* **TASK GOAL**:
Copy every line of the entries that has the string "agent" in it.

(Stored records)
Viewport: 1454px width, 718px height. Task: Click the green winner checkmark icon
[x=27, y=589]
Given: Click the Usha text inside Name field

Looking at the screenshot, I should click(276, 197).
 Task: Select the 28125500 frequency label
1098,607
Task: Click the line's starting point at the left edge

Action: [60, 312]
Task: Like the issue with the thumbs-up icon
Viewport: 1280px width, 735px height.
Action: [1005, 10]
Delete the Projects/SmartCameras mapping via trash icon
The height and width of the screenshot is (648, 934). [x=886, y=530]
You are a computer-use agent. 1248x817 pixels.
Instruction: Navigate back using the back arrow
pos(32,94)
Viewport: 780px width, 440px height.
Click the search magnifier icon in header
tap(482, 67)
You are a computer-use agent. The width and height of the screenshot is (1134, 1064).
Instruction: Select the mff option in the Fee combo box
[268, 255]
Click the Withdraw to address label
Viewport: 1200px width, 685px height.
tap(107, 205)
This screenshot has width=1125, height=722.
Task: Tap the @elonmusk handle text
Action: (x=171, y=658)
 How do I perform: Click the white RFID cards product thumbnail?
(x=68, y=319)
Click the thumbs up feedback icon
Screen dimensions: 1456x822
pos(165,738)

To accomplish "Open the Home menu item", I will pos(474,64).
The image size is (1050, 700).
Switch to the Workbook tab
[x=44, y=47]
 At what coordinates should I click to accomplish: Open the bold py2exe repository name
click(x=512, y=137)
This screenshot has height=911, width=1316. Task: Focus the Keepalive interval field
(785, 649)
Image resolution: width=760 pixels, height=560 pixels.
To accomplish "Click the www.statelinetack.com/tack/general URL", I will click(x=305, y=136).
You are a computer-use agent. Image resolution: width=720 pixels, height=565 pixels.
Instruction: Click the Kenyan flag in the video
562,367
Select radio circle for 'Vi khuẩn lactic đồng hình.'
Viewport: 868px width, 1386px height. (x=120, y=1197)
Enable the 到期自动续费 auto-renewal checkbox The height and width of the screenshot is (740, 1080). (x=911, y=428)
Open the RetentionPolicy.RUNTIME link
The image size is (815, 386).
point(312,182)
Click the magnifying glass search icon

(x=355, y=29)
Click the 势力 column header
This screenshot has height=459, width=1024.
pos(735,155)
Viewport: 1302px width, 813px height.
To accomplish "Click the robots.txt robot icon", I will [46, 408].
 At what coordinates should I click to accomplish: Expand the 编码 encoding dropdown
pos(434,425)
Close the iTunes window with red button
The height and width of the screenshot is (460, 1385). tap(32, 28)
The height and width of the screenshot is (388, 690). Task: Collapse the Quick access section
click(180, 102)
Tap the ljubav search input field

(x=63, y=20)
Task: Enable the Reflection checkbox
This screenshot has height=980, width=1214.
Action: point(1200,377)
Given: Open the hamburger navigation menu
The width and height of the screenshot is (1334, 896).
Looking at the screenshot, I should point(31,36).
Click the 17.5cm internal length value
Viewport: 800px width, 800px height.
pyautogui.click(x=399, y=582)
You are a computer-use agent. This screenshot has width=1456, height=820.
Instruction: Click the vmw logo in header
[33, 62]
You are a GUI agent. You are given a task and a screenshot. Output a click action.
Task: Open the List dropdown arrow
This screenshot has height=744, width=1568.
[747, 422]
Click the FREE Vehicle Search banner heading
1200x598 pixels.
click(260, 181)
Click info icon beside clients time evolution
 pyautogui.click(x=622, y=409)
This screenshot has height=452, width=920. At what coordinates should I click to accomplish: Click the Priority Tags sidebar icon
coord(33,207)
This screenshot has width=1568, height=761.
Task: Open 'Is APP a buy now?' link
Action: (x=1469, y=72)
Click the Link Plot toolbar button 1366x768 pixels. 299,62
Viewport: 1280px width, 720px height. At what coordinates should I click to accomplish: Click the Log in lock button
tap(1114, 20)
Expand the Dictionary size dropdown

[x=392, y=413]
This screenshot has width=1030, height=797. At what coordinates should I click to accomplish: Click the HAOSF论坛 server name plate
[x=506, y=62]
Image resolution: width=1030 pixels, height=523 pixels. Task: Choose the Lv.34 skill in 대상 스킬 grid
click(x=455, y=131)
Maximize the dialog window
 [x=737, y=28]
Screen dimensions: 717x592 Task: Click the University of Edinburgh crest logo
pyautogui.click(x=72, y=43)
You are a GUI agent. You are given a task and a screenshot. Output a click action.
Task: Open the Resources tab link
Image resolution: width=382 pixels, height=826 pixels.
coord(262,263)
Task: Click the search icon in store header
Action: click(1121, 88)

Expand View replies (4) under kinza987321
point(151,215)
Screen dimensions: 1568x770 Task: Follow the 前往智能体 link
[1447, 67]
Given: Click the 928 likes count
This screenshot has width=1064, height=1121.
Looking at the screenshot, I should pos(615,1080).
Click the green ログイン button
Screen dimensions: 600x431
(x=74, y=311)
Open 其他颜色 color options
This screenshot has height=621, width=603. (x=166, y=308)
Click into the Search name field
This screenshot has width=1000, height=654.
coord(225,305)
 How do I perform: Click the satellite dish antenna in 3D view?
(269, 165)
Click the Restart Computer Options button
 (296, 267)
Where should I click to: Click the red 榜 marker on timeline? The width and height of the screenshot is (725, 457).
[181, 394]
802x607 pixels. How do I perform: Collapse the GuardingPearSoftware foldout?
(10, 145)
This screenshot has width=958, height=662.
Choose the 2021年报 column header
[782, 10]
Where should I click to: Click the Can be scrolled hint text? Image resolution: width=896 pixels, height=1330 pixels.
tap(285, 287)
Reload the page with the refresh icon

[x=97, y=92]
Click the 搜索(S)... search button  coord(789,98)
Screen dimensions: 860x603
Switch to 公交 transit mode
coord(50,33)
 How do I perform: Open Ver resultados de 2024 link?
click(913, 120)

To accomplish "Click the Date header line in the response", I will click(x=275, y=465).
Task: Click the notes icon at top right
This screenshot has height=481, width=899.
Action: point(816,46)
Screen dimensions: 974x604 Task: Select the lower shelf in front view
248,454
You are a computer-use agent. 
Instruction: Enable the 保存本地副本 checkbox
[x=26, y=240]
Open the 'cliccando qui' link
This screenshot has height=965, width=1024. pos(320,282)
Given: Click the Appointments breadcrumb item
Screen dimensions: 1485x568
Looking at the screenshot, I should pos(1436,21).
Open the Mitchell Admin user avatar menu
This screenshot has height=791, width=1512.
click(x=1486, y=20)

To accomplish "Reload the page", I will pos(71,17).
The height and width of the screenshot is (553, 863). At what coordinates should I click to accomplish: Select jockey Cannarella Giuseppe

* **RESPONSE TO THIS TASK**:
You are a computer-use agent. 1248x817 pixels.
You are a computer-use agent. The width and height of the screenshot is (1134, 1064).
You are a computer-use agent. Image resolution: width=720 pixels, height=565 pixels.
You are a computer-use agent. This screenshot has width=1456, height=820.
You are a GUI agent. You are given a task and a screenshot. Output a click action.
You are a GUI agent. You are given a task and a screenshot. Output a click action.
You are a computer-use agent. 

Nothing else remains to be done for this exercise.